Problem description. Your task is to filter the entries and copy every line containing the string "after".

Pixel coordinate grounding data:
□ □ □
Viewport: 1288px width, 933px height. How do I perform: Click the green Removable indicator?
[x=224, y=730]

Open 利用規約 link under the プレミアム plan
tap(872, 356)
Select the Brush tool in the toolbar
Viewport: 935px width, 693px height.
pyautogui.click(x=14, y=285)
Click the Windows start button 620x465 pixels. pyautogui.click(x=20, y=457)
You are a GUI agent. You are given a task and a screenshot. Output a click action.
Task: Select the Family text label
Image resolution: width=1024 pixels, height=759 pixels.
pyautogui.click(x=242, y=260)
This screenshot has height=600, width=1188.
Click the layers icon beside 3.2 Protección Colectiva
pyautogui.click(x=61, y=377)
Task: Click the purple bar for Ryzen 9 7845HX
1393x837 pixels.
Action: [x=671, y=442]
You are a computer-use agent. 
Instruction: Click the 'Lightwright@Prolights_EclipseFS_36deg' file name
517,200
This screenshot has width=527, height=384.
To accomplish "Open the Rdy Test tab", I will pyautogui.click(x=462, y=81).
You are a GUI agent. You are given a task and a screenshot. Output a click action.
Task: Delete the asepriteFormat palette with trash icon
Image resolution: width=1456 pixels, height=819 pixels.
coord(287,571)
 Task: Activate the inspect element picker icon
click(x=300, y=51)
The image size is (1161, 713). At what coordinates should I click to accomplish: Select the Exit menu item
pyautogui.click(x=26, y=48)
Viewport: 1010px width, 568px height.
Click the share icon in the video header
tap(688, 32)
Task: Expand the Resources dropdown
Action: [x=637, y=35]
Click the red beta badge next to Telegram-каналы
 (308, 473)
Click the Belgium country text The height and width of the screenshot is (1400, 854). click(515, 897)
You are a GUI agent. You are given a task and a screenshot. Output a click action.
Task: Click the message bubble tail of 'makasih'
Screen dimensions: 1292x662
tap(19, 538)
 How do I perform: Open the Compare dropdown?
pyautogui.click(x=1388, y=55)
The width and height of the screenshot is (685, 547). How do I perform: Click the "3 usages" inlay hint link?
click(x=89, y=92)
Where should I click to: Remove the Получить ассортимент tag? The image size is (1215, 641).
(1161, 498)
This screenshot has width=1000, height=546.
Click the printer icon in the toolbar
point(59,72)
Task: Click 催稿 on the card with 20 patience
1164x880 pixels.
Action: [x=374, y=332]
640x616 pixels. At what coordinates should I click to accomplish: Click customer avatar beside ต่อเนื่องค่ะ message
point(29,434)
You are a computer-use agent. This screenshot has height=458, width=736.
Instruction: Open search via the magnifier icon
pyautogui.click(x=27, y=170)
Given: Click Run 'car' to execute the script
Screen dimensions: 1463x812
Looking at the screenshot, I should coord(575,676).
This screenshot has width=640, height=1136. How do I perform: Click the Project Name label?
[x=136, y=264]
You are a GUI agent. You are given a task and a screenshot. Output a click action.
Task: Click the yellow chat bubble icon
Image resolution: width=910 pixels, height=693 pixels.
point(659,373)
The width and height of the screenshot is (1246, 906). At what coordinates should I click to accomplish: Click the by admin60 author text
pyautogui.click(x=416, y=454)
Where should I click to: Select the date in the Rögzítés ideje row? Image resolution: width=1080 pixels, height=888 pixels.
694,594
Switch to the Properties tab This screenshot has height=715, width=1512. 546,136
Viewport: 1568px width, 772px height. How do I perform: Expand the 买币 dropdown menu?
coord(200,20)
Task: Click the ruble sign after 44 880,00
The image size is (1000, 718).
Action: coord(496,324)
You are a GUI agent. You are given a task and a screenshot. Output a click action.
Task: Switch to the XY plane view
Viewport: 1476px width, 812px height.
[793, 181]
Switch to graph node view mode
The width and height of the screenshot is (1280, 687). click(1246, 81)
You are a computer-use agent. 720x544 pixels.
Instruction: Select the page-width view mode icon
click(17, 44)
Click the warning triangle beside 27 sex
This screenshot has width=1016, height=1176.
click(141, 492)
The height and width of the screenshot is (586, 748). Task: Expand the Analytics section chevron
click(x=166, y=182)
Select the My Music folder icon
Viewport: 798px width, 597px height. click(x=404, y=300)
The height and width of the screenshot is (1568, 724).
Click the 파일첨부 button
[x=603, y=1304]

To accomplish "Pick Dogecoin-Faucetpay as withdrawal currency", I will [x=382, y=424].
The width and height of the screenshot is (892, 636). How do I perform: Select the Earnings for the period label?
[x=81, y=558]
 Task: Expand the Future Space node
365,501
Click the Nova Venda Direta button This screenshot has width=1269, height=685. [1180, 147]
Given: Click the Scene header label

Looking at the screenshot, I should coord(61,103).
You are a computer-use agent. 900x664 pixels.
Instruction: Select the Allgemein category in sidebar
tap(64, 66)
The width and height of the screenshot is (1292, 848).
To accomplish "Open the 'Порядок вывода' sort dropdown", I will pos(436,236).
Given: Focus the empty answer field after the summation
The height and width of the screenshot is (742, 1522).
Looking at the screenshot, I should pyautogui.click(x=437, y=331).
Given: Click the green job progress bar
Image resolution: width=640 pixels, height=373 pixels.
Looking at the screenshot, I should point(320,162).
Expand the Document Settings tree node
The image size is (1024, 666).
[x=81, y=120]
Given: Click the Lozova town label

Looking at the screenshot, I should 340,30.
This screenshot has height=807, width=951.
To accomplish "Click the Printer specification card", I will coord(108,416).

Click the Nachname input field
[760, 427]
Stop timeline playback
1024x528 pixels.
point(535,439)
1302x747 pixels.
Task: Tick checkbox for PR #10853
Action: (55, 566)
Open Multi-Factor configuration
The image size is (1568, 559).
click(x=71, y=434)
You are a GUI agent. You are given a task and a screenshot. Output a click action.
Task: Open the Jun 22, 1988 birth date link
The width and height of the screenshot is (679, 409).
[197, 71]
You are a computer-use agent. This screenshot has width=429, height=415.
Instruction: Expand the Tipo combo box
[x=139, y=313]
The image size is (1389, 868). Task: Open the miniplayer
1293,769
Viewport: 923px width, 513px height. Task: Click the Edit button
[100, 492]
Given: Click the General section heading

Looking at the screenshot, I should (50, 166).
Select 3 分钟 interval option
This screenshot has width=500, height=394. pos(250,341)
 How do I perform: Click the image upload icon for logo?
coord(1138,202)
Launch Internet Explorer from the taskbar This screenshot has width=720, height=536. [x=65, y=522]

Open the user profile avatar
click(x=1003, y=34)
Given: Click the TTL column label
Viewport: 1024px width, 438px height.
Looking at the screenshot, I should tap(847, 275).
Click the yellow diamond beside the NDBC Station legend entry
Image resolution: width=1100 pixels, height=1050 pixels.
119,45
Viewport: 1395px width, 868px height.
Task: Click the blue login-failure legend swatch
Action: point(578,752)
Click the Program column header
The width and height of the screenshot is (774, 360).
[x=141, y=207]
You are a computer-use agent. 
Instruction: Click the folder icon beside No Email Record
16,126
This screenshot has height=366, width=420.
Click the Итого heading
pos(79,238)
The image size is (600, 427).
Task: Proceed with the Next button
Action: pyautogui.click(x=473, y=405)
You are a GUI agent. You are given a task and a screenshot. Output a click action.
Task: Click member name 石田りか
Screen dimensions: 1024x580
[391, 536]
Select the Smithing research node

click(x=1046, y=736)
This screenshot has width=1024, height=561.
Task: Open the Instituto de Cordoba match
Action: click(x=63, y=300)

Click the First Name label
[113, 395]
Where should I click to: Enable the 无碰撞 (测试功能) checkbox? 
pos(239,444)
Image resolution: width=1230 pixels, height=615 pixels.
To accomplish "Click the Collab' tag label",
□ □ □
Answer.
Task: Click the ruble sign after 44 880,00
Given: Focus the empty answer field after the summation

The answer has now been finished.